Guideline 6: Try all robot configurations
Sometimes, the robot will be too close to a singularity in one or more of the end-effector poses that are to be attained. In an inspection application, that might not be a problem, but if you need to pick or place an object, then you most probably need to arrive to and depart from the final pose in linear mode. In such a case, test all possible robot configurations and choose the one that is farthest from singularities. For example, in the figure bellow, the left configuration is too close to a singularity (axes 4 and 6 are almost aligned), but the right one is sufficiently far from a singularity.
Guideline 7: Consider more than just attainability
As we already mentioned, the workspace of a six-axis robot arm is a set of several workspace subsets separated by singularities. On top of that, not all attainable poses are equally “good.” Indeed, the workspace of a six-axis robot arm is highly heterogeneous, in terms of performance criteria such as speed and precision. We already mentioned that you need to be as far as possible from singularities, when moving in Cartesian mode. In addition, the more stretched the robot arm, the less its precision (the more flexible it is) and the more time it takes to suppress vibrations at the tooltip. Guideline 8: Take advantage of the robot’s redundancy if you don’t need six degrees of freedom
In many cases, you only need five degrees of freedom. For example, if your end-effector is a gluing dispenser or a spindle, you probably don’t care about orienting it about the axis of the needle or of the shaft, respectively. In addition, if you inspect a workpiece using an axisymmetric sensor such as a camera, in many cases you might be able to present the workpiece in any rotation about the axis of the sensor. In these cases, do not align the axis of joint 6 with the axis of symmetry of your tool or sensor and chose the best of the infinitely many robot positions for each pose that is to be attained. Best means far from singularities, but also closest to the preceding and succeeding poses to be attained. Guideline 9: Fix your robot in upright position, unless absolutely necessary
As most industrial robots, the Meca500 can be attached in any orientation (e.g., upside-down, or on a wall).
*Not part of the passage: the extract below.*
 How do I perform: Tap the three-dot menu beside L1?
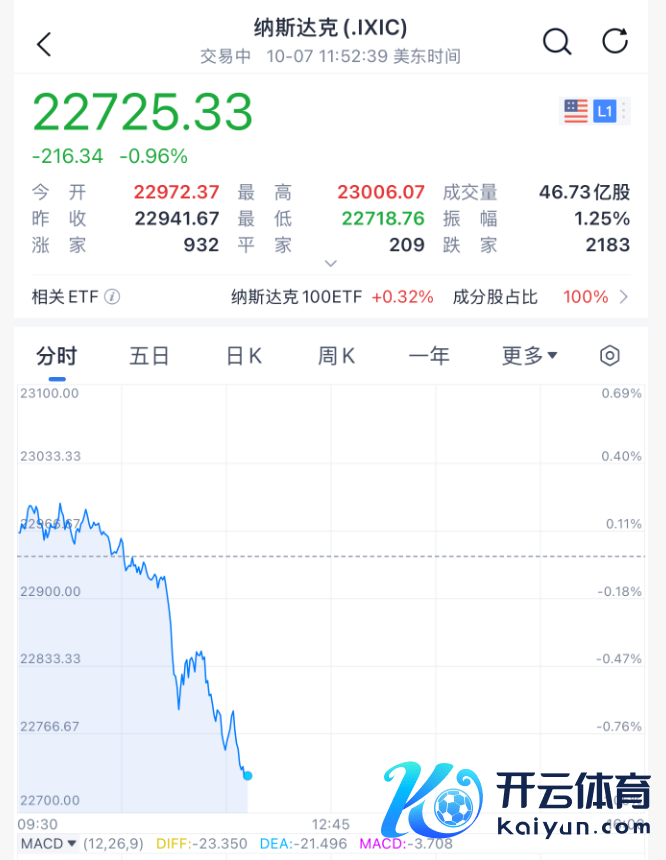[625, 111]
The only problem with any non-upright attachment is that you need a very solid fixture, which might make your cell more cumbersome and expensive. Therefore, opt for non-upright attachments only after having tried fixing the robot upright. Guideline 10: Measure seven times, cut once
The English saying goes “Measure twice, cut once,” but when it comes to robot cell design, opt for the Russian version “Measure seven times, cut once.” If your cell is relatively complex, or the workspace of your robot seems to be restrained, you must use a robot simulation package and go through many design iterations until you find a satisfactory solution. However, do not rely entirely on simulation. A generic simulation package like RoboDK does not simulate the exact behavior of a robot. For example, a specific linear motion might be doable in RoboDK, but impossible on a real robot, because of singularities. Therefore, you must also try your program on the real robot.
In conclusion, unless your application involves only a few repetitive movements, you must fully understand the workspace of your robot and spend a considerable time designing your robot cell. Robot cell design is not only about being able to perform all robot movements, it’s also about optimizing cycle time and other performance criteria (precision, energy consumption).